### Your goal
Send back the listing, word for word.

### Material for this exercise
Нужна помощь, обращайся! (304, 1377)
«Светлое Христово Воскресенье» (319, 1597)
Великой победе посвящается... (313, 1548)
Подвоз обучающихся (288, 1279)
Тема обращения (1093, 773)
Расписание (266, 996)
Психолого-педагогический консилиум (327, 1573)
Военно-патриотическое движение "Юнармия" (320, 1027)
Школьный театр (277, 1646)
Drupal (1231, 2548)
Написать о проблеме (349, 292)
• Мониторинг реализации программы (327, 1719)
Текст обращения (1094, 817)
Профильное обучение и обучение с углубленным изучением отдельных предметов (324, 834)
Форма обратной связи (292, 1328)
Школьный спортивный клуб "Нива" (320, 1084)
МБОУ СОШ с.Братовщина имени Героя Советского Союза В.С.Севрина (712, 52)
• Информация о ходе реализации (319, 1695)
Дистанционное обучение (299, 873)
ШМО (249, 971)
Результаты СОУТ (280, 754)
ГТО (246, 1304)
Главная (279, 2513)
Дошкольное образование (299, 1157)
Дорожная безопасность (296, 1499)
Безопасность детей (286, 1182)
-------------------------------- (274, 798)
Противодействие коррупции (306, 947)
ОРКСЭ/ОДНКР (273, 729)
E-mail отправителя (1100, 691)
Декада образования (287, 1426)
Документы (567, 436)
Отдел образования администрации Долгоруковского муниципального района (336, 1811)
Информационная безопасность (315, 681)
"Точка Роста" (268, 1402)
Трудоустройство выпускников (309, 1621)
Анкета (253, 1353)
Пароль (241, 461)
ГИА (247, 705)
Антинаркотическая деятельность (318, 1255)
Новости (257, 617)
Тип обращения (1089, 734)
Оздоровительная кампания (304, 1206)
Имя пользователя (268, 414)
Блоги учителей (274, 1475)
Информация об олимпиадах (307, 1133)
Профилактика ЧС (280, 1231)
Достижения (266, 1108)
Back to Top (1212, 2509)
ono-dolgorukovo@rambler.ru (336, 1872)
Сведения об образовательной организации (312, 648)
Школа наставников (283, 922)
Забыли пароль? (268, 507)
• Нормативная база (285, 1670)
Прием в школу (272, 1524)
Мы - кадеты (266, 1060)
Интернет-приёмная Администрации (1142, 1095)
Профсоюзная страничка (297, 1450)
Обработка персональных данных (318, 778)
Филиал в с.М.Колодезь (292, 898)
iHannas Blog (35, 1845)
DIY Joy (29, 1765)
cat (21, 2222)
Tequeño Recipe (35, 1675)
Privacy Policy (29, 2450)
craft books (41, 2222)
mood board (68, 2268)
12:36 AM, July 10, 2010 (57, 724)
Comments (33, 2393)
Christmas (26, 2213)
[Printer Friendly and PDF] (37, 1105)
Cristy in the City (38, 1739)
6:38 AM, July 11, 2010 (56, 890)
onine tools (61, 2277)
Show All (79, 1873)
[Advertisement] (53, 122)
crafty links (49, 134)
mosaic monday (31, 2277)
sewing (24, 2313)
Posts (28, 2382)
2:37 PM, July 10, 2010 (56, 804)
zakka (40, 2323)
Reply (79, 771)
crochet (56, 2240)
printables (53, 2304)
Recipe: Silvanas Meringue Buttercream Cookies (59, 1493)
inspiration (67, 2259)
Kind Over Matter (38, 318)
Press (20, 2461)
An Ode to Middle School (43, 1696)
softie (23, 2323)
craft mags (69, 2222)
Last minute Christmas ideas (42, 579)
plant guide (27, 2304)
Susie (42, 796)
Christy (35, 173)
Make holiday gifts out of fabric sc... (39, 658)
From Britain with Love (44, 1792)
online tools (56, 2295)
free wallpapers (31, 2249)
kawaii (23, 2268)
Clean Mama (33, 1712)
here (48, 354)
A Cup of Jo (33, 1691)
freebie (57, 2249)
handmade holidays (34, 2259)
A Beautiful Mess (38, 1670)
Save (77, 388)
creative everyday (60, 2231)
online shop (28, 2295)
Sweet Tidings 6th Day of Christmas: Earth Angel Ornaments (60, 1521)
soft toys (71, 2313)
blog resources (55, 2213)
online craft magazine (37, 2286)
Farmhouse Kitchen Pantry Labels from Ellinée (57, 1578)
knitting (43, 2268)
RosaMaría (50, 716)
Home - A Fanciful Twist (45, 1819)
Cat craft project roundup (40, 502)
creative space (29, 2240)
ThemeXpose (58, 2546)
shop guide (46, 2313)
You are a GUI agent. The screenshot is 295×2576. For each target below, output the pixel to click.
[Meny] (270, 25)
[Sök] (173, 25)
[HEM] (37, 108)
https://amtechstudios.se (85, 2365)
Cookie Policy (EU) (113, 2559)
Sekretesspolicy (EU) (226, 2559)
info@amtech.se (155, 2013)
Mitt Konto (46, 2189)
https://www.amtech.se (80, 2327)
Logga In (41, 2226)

### Exercise result
Нужна помощь, обращайся! (304, 1377)
«Светлое Христово Воскресенье» (319, 1597)
Великой победе посвящается... (313, 1548)
Подвоз обучающихся (288, 1279)
Тема обращения (1093, 773)
Расписание (266, 996)
Психолого-педагогический консилиум (327, 1573)
Военно-патриотическое движение "Юнармия" (320, 1027)
Школьный театр (277, 1646)
Drupal (1231, 2548)
Написать о проблеме (349, 292)
• Мониторинг реализации программы (327, 1719)
Текст обращения (1094, 817)
Профильное обучение и обучение с углубленным изучением отдельных предметов (324, 834)
Форма обратной связи (292, 1328)
Школьный спортивный клуб "Нива" (320, 1084)
МБОУ СОШ с.Братовщина имени Героя Советского Союза В.С.Севрина (712, 52)
• Информация о ходе реализации (319, 1695)
Дистанционное обучение (299, 873)
ШМО (249, 971)
Результаты СОУТ (280, 754)
ГТО (246, 1304)
Главная (279, 2513)
Дошкольное образование (299, 1157)
Дорожная безопасность (296, 1499)
Безопасность детей (286, 1182)
-------------------------------- (274, 798)
Противодействие коррупции (306, 947)
ОРКСЭ/ОДНКР (273, 729)
E-mail отправителя (1100, 691)
Декада образования (287, 1426)
Документы (567, 436)
Отдел образования администрации Долгоруковского муниципального района (336, 1811)
Информационная безопасность (315, 681)
"Точка Роста" (268, 1402)
Трудоустройство выпускников (309, 1621)
Анкета (253, 1353)
Пароль (241, 461)
ГИА (247, 705)
Антинаркотическая деятельность (318, 1255)
Новости (257, 617)
Тип обращения (1089, 734)
Оздоровительная кампания (304, 1206)
Имя пользователя (268, 414)
Блоги учителей (274, 1475)
Информация об олимпиадах (307, 1133)
Профилактика ЧС (280, 1231)
Достижения (266, 1108)
Back to Top (1212, 2509)
ono-dolgorukovo@rambler.ru (336, 1872)
Сведения об образовательной организации (312, 648)
Школа наставников (283, 922)
Забыли пароль? (268, 507)
• Нормативная база (285, 1670)
Прием в школу (272, 1524)
Мы - кадеты (266, 1060)
Интернет-приёмная Администрации (1142, 1095)
Профсоюзная страничка (297, 1450)
Обработка персональных данных (318, 778)
Филиал в с.М.Колодезь (292, 898)
iHannas Blog (35, 1845)
DIY Joy (29, 1765)
cat (21, 2222)
Tequeño Recipe (35, 1675)
Privacy Policy (29, 2450)
craft books (41, 2222)
mood board (68, 2268)
12:36 AM, July 10, 2010 (57, 724)
Comments (33, 2393)
Christmas (26, 2213)
[Printer Friendly and PDF] (37, 1105)
Cristy in the City (38, 1739)
6:38 AM, July 11, 2010 (56, 890)
onine tools (61, 2277)
Show All (79, 1873)
[Advertisement] (53, 122)
crafty links (49, 134)
mosaic monday (31, 2277)
sewing (24, 2313)
Posts (28, 2382)
2:37 PM, July 10, 2010 (56, 804)
zakka (40, 2323)
Reply (79, 771)
crochet (56, 2240)
printables (53, 2304)
Recipe: Silvanas Meringue Buttercream Cookies (59, 1493)
inspiration (67, 2259)
Kind Over Matter (38, 318)
Press (20, 2461)
An Ode to Middle School (43, 1696)
softie (23, 2323)
craft mags (69, 2222)
Last minute Christmas ideas (42, 579)
plant guide (27, 2304)
Susie (42, 796)
Christy (35, 173)
Make holiday gifts out of fabric sc... (39, 658)
From Britain with Love (44, 1792)
online tools (56, 2295)
free wallpapers (31, 2249)
kawaii (23, 2268)
Clean Mama (33, 1712)
here (48, 354)
A Cup of Jo (33, 1691)
freebie (57, 2249)
handmade holidays (34, 2259)
A Beautiful Mess (38, 1670)
Save (77, 388)
creative everyday (60, 2231)
online shop (28, 2295)
Sweet Tidings 6th Day of Christmas: Earth Angel Ornaments (60, 1521)
soft toys (71, 2313)
blog resources (55, 2213)
online craft magazine (37, 2286)
Farmhouse Kitchen Pantry Labels from Ellinée (57, 1578)
knitting (43, 2268)
RosaMaría (50, 716)
Home - A Fanciful Twist (45, 1819)
Cat craft project roundup (40, 502)
creative space (29, 2240)
ThemeXpose (58, 2546)
shop guide (46, 2313)
You are a GUI agent. The screenshot is 295×2576. For each target below, output the pixel to click.
[Meny] (270, 25)
[Sök] (173, 25)
[HEM] (37, 108)
https://amtechstudios.se (85, 2365)
Cookie Policy (EU) (113, 2559)
Sekretesspolicy (EU) (226, 2559)
info@amtech.se (155, 2013)
Mitt Konto (46, 2189)
https://www.amtech.se (80, 2327)
Logga In (41, 2226)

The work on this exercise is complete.